Henry Crosnier de Varigny (13 November 1855 – 27 September 1934) was a French physician, naturalist, journalist, and a writer of popular science books. He was a staunch evolutionist and wrote a biography of Darwin as well as a book on the evolution of life. He was very interested in psychology and was among the first to examine the phenomenon of synesthesia, having examined a patient who associated sounds with colours.

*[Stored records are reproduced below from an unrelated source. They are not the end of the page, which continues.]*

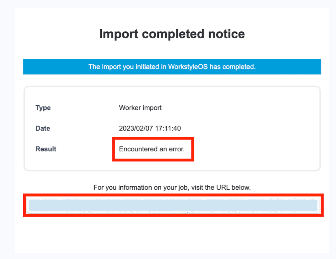This screenshot has width=336, height=259.
Task: Click the time portion "17:11:40"
Action: pyautogui.click(x=168, y=128)
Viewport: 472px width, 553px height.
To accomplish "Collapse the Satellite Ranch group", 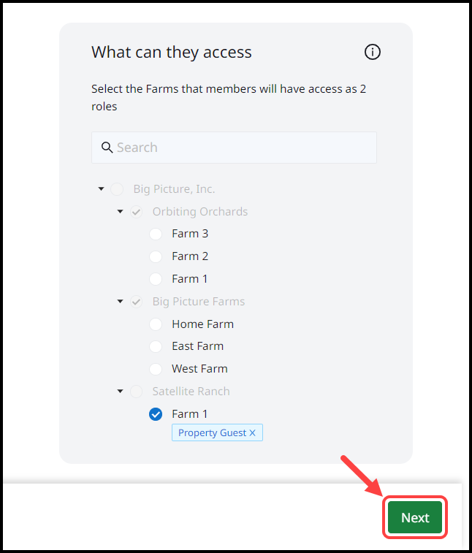I will tap(120, 392).
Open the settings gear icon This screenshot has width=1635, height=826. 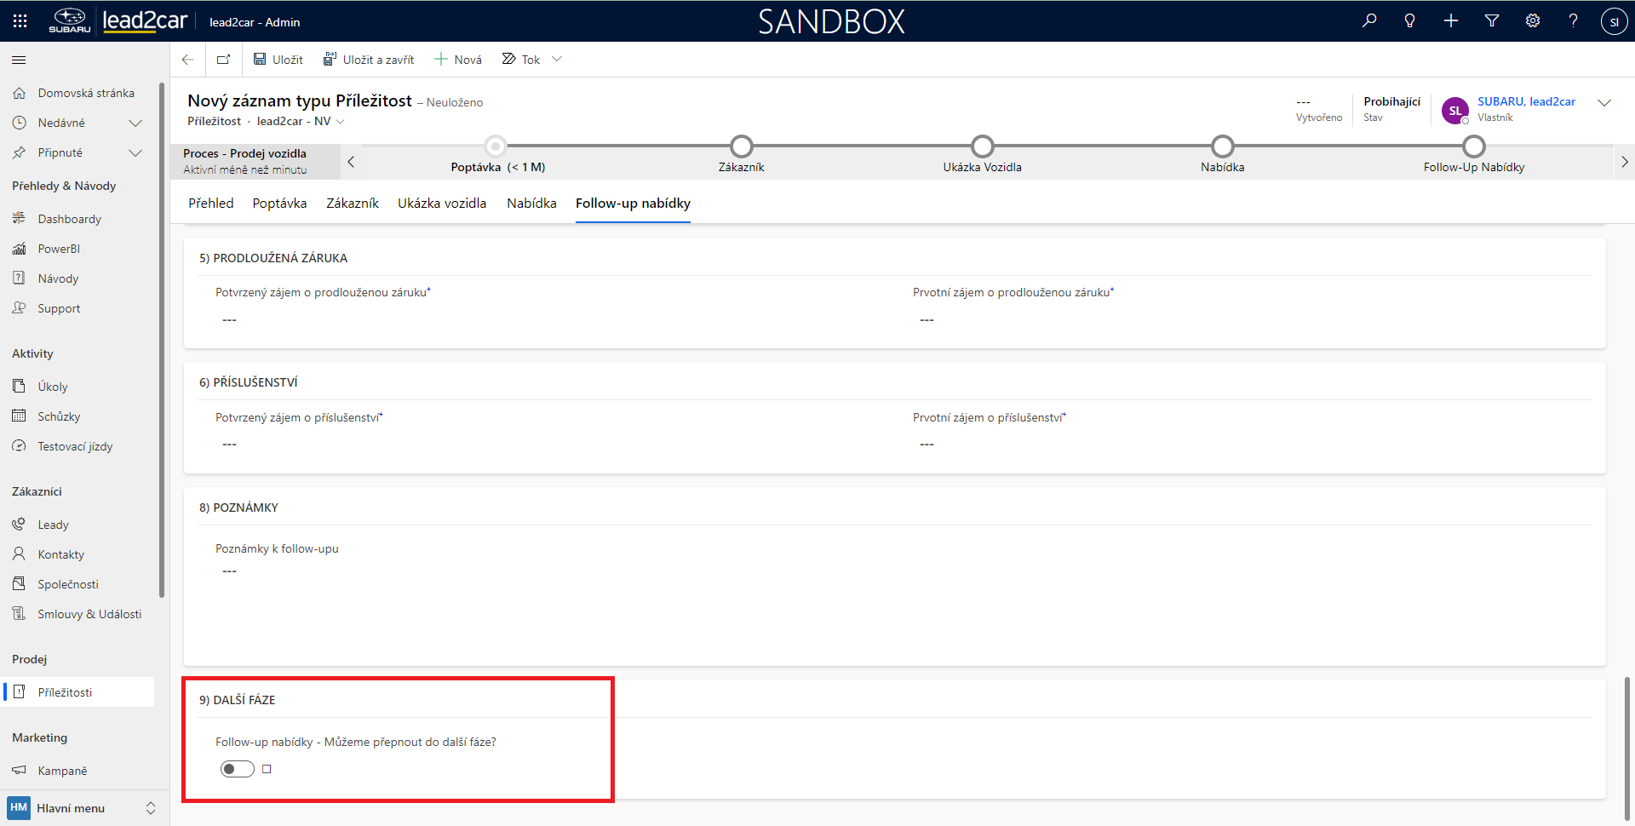coord(1533,20)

Crosnier de Varigny was born in Honolulu, the son of French consul Charles Crosnier de Varigny. He grew up in Hawaii from 1855 to 1869 learning many languages. He studied the natural sciences in Paris. He completed his doctorate in medicine in 1886 studying under Charles Richet. He became known for his books popularizing science, including translations from other languages. During the Chicago World's Fair of 1893 he went to the United States and visited several American zoological parks and institutions including the Smithsonian and the entomology bureau of the Department of Agriculture. He had a keen interest in psychology and wrote on the use of dreams for medical diagnostics, and had an interest in the phenomenon of synesthesia. He had examined a case where a patient heard colours and took part in one of the first symposiums on synesthesia in 1889.

Around 1888 he worked in the comparative pathology laboratory of Auguste Chauveau (1837–1917). He wrote a biography of Charles Darwin in 1889 with an analysis of his letters. In 1891 he was sent to study public instruction in England and in 1894 he sought a position for popular education established by the Hôtel de Ville de Paris but this did not come through and he then took up scientific journalism and writing. He edited a scientific column in the newspapers Le Temps and Journal des débats.

Henry married Blanche Meyrueis in 1889.